As we reach the end of the pool play, with every home team seeking a win to stay in the race for the Finals, the statistics tell us some interesting stories.

In terms of tries scored, the Hurricanes head the try scoring tally, with 55 tries, with the Bulls next on 46.  The second placed team in the competition, the Stormers, have only crossed the line on 26 occasions!

However, when you look at teams defending, the Stormers have quite incredibly only conceded 18 tries to date, with the next best team being 31.  The Rebels lead the competition with the fact that they have conceded 57 tries in this year's competition!

In terms of penalty kicks at goal, the Crusaders and Stormers have amassed the most points with 52 and 51 respectively.

When you look at when teams 'concede points', once again the Stormers come up trumps, at being the best team at 'holding on to a lead' in the last quarter, yielding the least amount of points at the finish of a match.  The Brumbies also have a proud last quarter record and score most of their points in that critical last quarter.

The Bulls score the vast majority of their points in the second quarter of the first half, and the last quarter of the match, demonstrating an ability to absorb the opposition pressure and then turn that around into their own pressure and points.

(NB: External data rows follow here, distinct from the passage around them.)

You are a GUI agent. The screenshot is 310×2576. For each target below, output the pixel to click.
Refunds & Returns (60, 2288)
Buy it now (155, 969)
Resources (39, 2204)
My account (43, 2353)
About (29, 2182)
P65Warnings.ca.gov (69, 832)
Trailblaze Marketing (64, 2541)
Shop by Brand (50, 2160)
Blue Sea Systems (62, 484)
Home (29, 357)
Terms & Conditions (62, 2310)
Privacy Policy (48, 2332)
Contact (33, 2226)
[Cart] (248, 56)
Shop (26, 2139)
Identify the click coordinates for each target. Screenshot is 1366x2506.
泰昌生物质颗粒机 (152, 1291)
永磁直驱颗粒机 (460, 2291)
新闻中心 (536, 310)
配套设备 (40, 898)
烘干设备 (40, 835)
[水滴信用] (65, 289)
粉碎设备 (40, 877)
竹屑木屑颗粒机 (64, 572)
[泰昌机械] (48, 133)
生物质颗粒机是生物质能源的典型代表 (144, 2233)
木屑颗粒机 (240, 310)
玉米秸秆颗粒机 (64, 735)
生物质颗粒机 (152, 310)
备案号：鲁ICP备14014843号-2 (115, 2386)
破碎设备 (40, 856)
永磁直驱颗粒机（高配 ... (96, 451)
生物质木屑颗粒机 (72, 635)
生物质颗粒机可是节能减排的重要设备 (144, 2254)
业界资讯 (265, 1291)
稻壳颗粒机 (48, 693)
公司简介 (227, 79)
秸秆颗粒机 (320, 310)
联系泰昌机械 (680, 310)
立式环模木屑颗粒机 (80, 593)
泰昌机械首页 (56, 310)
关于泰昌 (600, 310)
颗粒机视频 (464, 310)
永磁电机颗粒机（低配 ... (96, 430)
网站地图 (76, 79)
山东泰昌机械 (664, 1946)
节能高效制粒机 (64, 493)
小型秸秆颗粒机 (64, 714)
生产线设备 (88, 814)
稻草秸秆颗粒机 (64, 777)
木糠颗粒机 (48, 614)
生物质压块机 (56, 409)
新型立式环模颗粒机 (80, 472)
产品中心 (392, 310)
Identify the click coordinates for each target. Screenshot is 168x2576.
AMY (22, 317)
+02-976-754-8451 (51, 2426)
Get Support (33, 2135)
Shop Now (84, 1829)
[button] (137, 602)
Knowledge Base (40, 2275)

The Chiefs, as the top of the table team, have the most "clean breaks" of any team in the competition, with 9.7 average breaks per game and have amassed a total of 44 tries, combined with their 43 successful penalty kicks at goal.  Interestingly, the Stormers only have an average of 3.5 clean breaks per game!

So, the stats certainly paint an important picture and conclusion, which is important in our great game of rugby: there is more than one way to win!

When you compare the Chiefs and the Stormers, as two of the more successful teams, the Chiefs have reached their top position by virtue of their ability to attack incisively and score close to the best number of tries in the competition, while the Stormers have built their successful campaign on the indisputably best defensive record in the competition.

Many rugby fans would consider that the Bulls have traditionally been a "10 man kicking machine" - well, they have well and truly proven their capacity to score tries and have adapted their game plan over the last couple of years, to incorporate a physical forward pack and 'big defence', with an ability to counter attack and score tries.

In terms of how the shape of our competition is looking, the referees have also played their part in the fascinating spectacles we are witnessing.  The aims of our competition: improved scrums, clean ball at set piece and quick ball at the tackle, and space for players to attack, has largely been achieved while only averaging 19 penalty kicks per game.  At the same time, we have seen the Ball In Play Time average just under 35 minutes per match: which compares favourably with any professional competition and is an increase on last year.

The scrums have been a big "work on" in 2012, and the competition average of "successfully completed scrums" is 60% (up from 45% in 2011).  The ball at the tackle continues to be recycled within 3 seconds, 70% of the time (which from a coaching perspective is the general aim of each team).

Kicks in play are down to 41 per game average (remember that just 3 years ago, Super Rugby teams kicked the ball on average 72 times per game!).  This statistic remains lower when we combine space for the players to attack from kicks in general play, and confidence that the team carrying the ball can go into the tackle without being overly scared of losing possession (being penalised).  In 2012, the defending team is penalised at a rate of 2-1 over the attacking team, which helps provide the right balance of continuity in our game.

The statistics suggest that players on the fringe of the ruck who are offside and not ruled on by the referee are around 3.2 times a game: our aim was to keep this under 5 per game.  This gives half backs the confidence to snipe around the edges and provides the necessary space for the short pass to a rampaging forward.

All in all, the statistics support a pretty good year in Super Rugby, and the competition could not be tighter going into the last round - best wishes to all those teams still in the hunt!